= Beginning of Section =

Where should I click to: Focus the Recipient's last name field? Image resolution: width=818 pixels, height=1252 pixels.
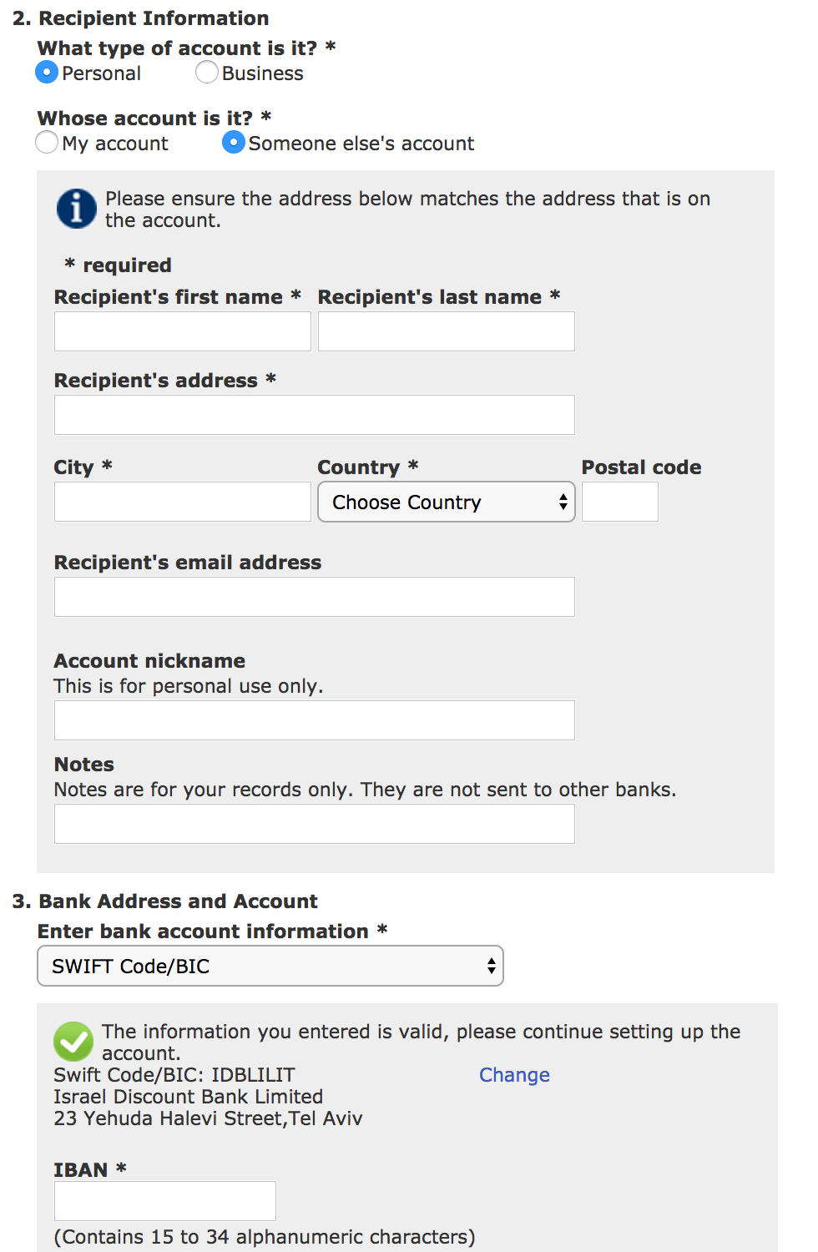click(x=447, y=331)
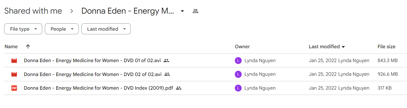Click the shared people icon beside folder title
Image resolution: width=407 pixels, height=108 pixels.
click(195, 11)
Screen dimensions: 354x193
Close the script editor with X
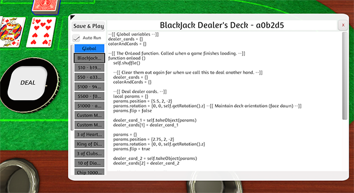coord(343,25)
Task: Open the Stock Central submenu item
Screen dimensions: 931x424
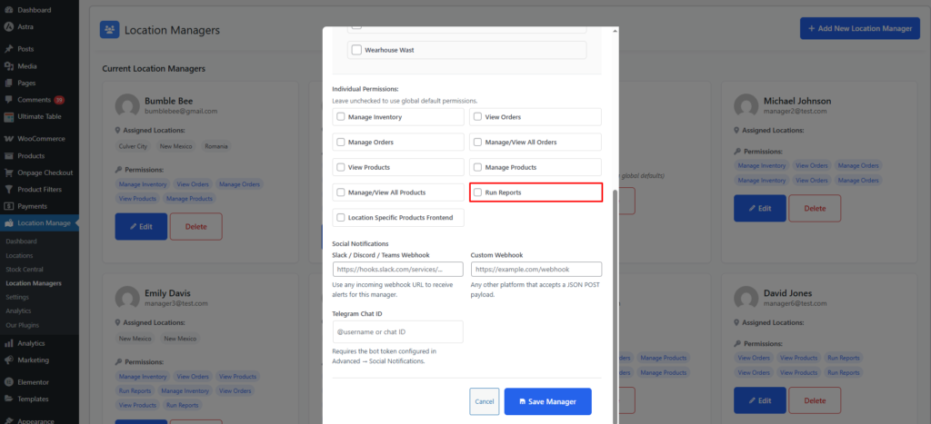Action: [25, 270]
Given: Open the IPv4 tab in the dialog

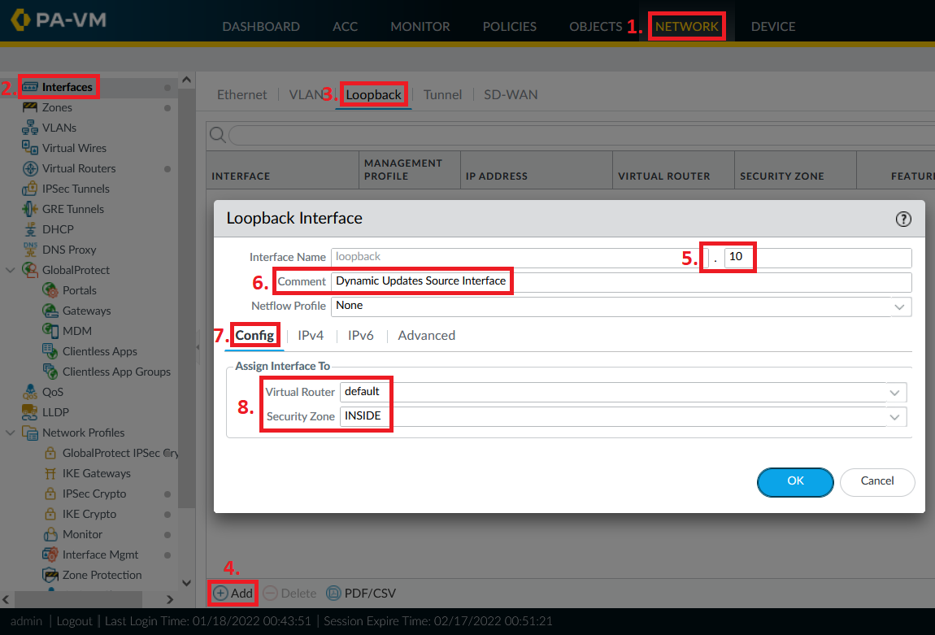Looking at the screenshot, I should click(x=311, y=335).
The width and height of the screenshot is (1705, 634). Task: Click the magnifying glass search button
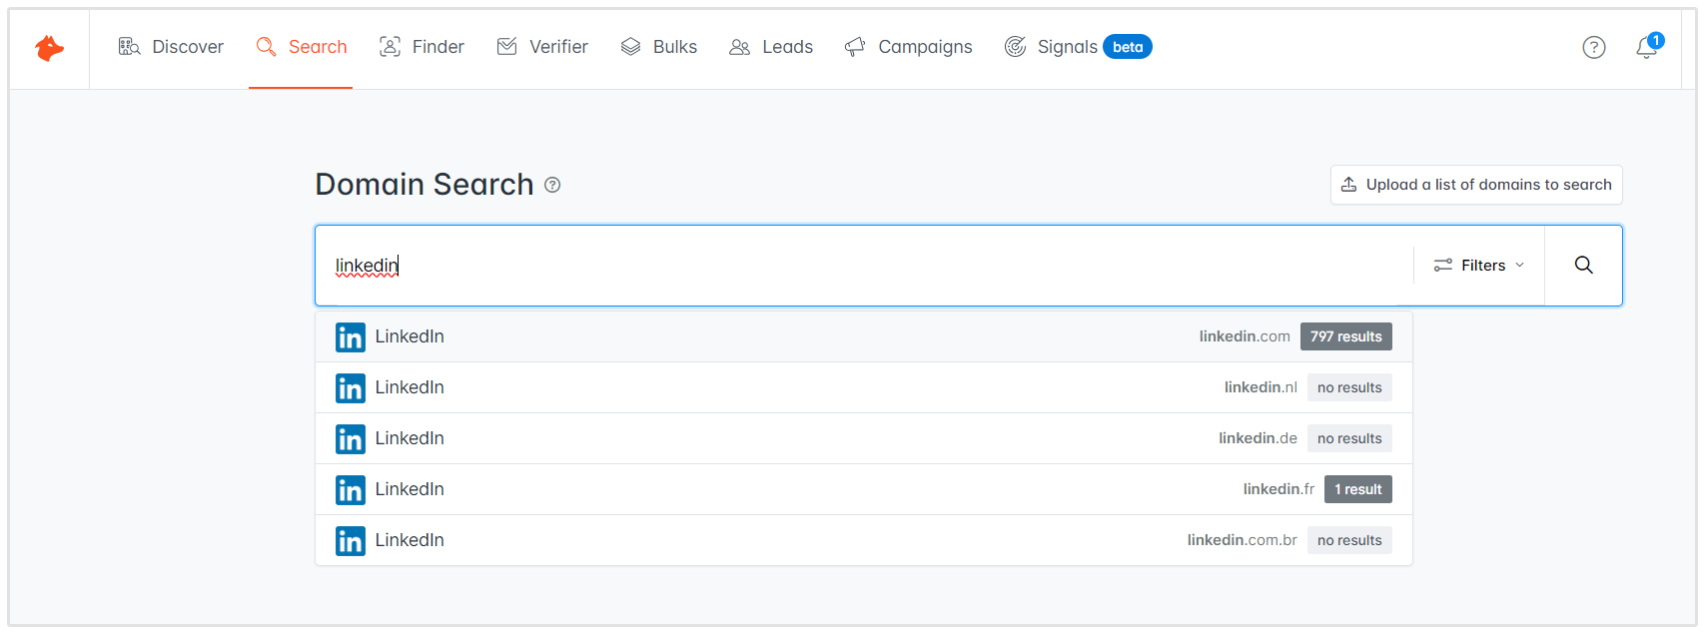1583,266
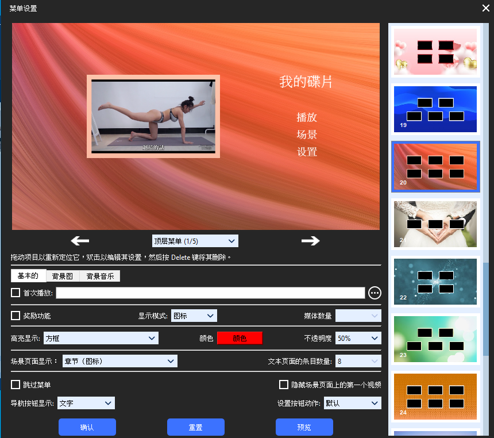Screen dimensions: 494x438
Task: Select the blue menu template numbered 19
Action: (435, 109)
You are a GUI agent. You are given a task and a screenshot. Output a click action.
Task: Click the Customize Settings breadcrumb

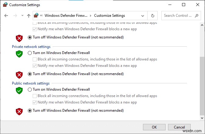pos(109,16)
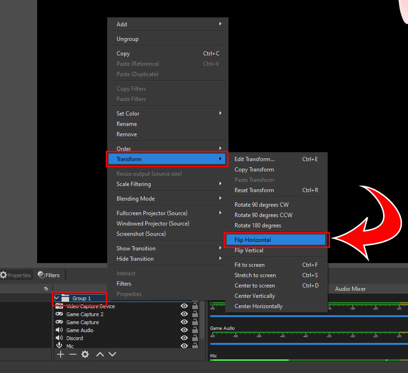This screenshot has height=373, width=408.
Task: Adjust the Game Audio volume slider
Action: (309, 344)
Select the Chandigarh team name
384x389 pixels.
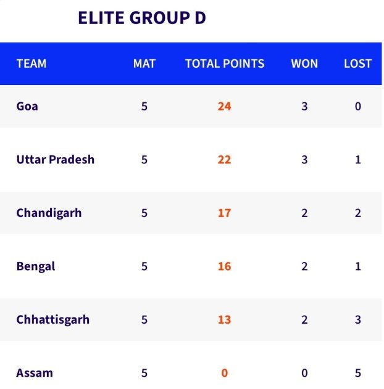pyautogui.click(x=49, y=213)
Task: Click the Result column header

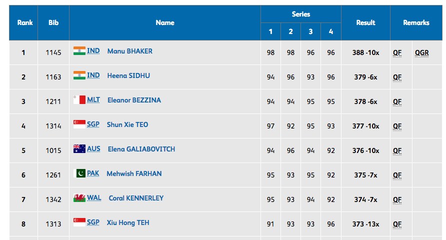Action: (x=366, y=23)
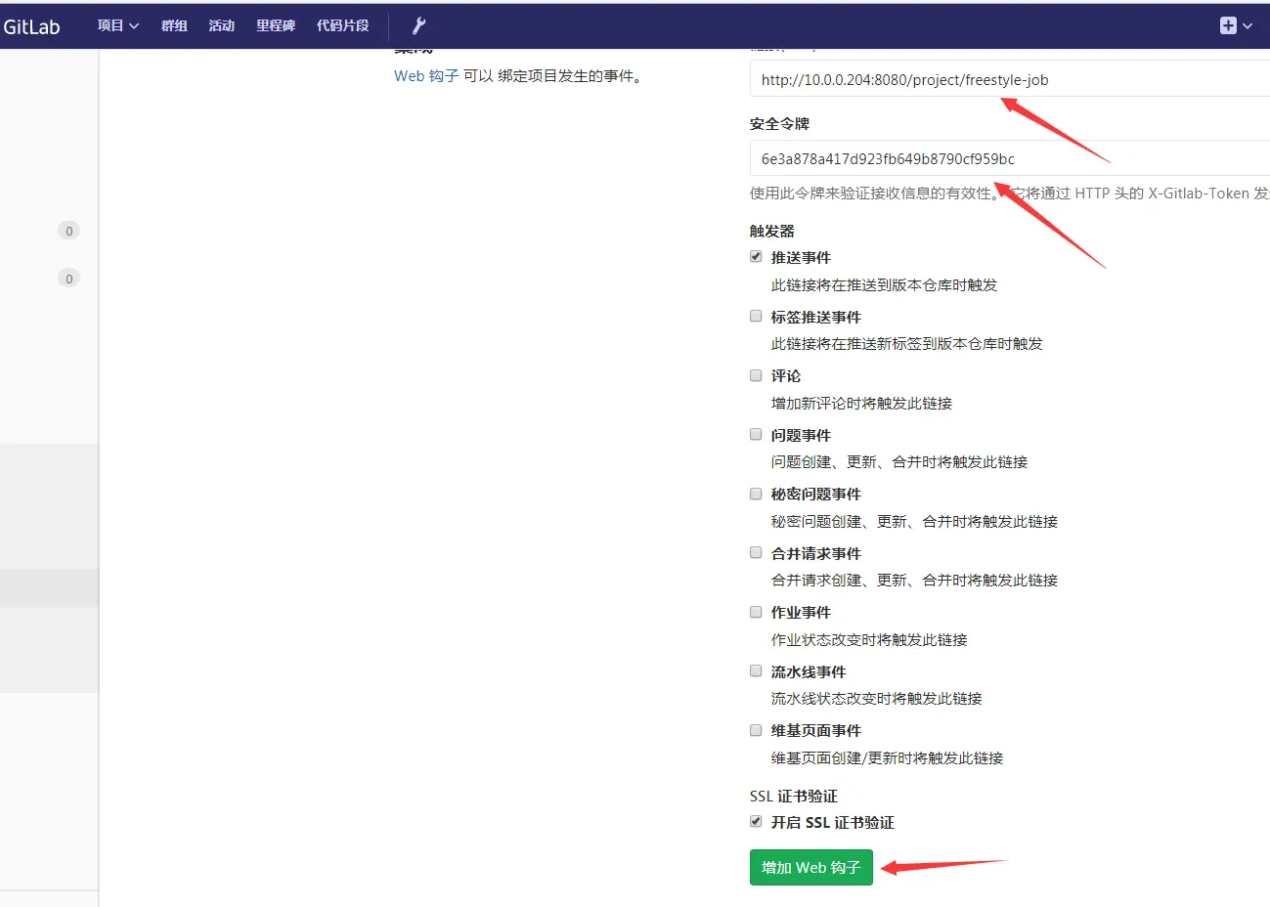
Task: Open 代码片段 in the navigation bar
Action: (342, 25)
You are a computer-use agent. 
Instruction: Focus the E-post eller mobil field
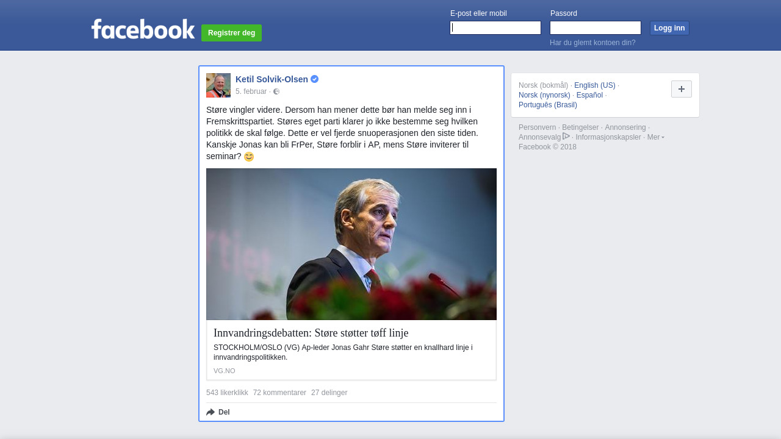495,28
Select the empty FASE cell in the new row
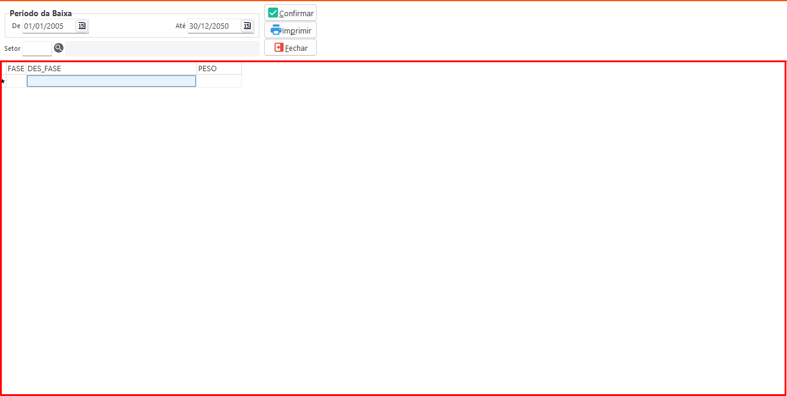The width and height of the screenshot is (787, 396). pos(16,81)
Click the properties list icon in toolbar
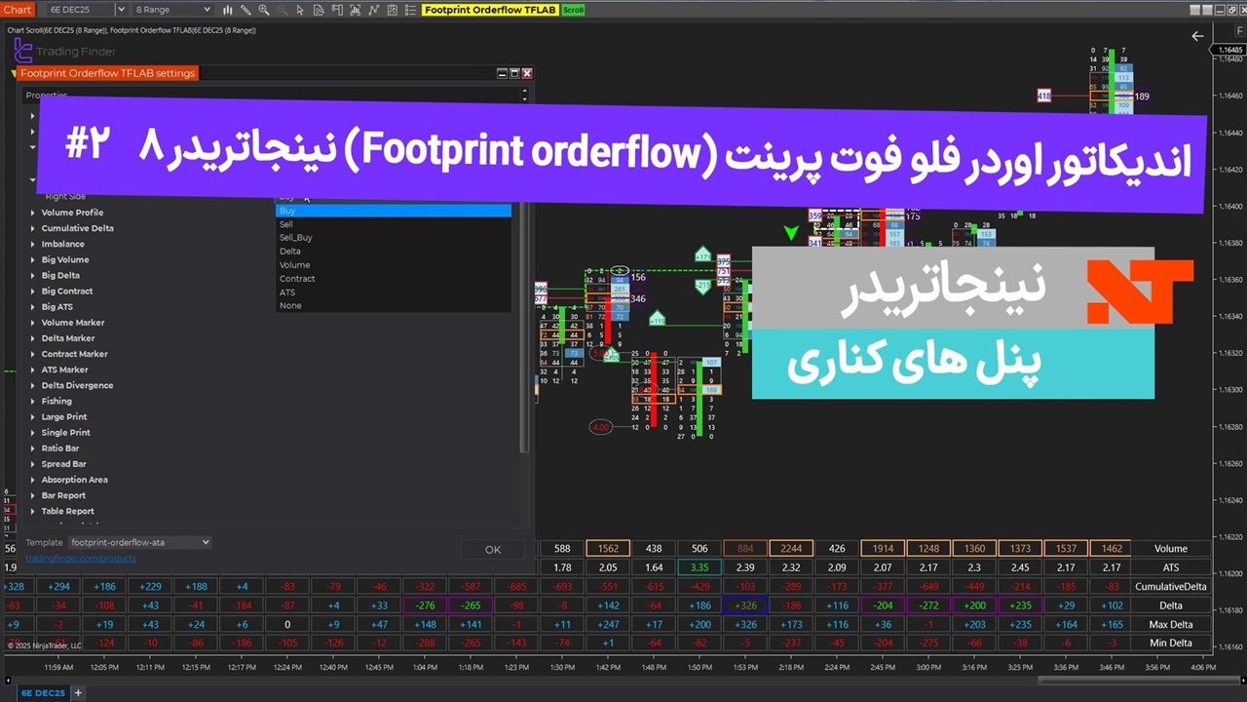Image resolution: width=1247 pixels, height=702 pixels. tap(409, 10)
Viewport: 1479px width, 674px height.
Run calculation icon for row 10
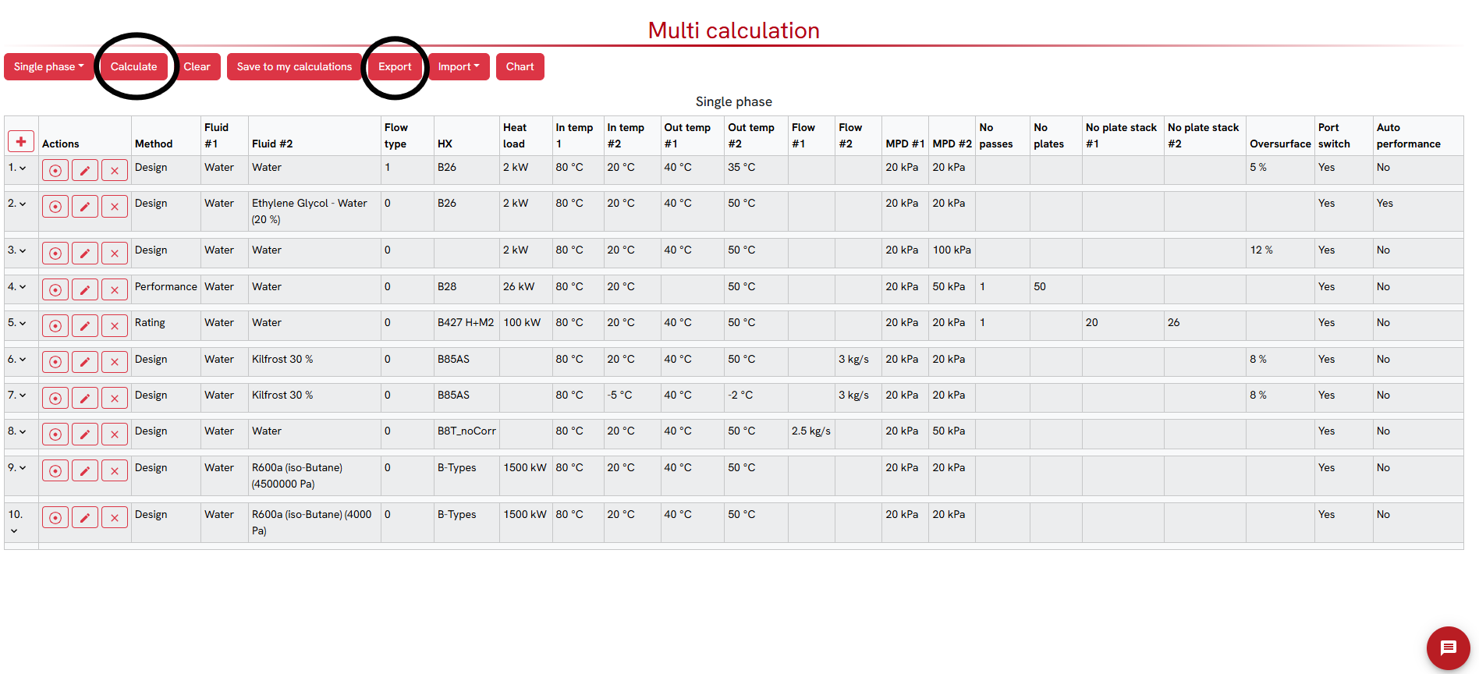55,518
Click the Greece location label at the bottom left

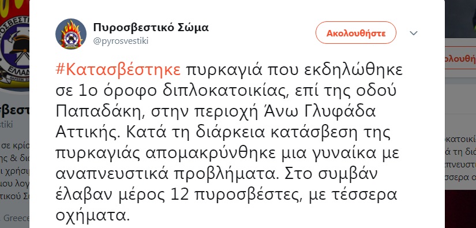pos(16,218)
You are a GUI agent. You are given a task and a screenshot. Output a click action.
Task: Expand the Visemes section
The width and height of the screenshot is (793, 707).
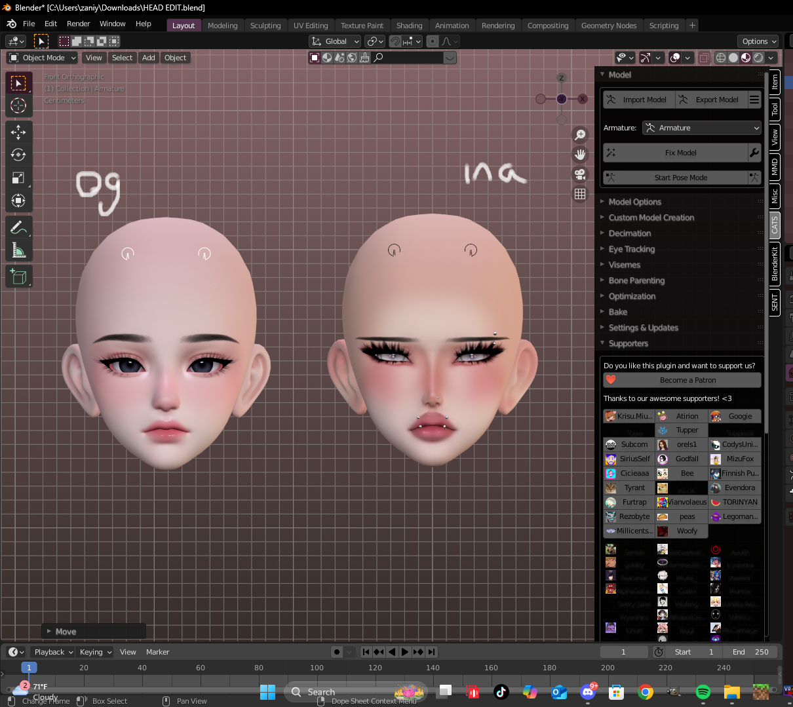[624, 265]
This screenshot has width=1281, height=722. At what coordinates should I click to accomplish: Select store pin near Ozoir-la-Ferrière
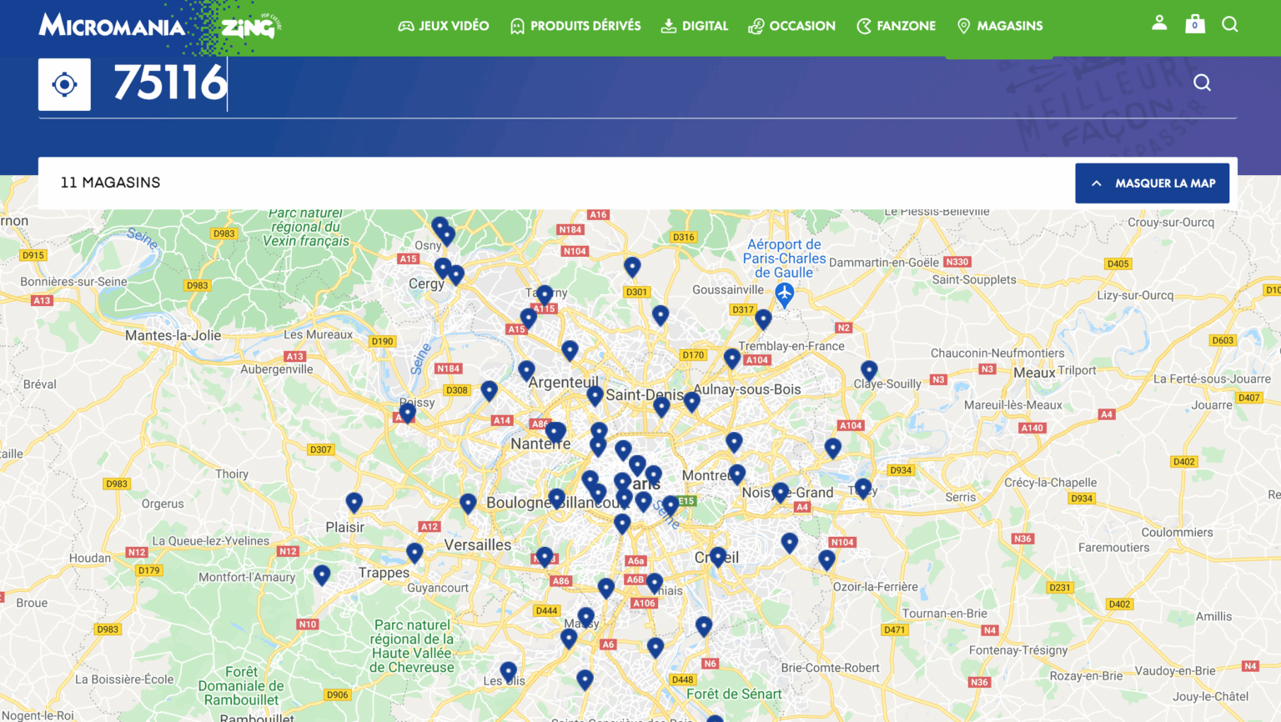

= End of Section =

_WHAT YOU ARE ASKED TO DO_
Except for the pictures, set down all of the records exactly.

_RESPONSE AREA_
Where should I click to: Focus the Recipient's last name field? Image resolution: width=818 pixels, height=1252 pixels.
click(x=447, y=331)
Click the shared people icon beside folder title
Image resolution: width=407 pixels, height=108 pixels.
click(195, 11)
Screen dimensions: 354x193
Close the script editor with X
coord(343,25)
Task: Open the Stock Central submenu item
Screen dimensions: 931x424
Action: [25, 270]
Given: Open the IPv4 tab in the dialog

Looking at the screenshot, I should click(x=311, y=335).
The width and height of the screenshot is (1705, 634). Task: Click the magnifying glass search button
1583,266
Screen dimensions: 494x438
Task: Select the blue menu template numbered 19
Action: (435, 109)
You are a GUI agent. You are given a task and a screenshot. Output a click action.
Task: Click the Customize Settings breadcrumb

pos(109,16)
This screenshot has height=373, width=408.
Task: Adjust the Game Audio volume slider
Action: (309, 344)
Select the Chandigarh team name
384x389 pixels.
pyautogui.click(x=49, y=213)
Task: Click the Result column header

Action: (x=366, y=23)
Task: Open 代码片段 in the navigation bar
Action: (342, 25)
You are a computer-use agent. 
Instruction: Focus the E-post eller mobil field
495,28
Select the empty FASE cell in the new row
The width and height of the screenshot is (787, 396). pos(16,81)
Click the properties list icon in toolbar
Image resolution: width=1247 pixels, height=702 pixels. tap(409, 10)
Viewport: 1479px width, 674px height.
Run calculation icon for row 10
55,518
Click the Greece location label at the bottom left

pos(16,218)
You are a GUI agent. You are given a task and a screenshot. Output a click action.
Task: Expand the Visemes section
The width and height of the screenshot is (793, 707).
[624, 265]
This screenshot has width=1281, height=722. At what coordinates should I click to accomplish: Select store pin near Ozoir-la-Ferrière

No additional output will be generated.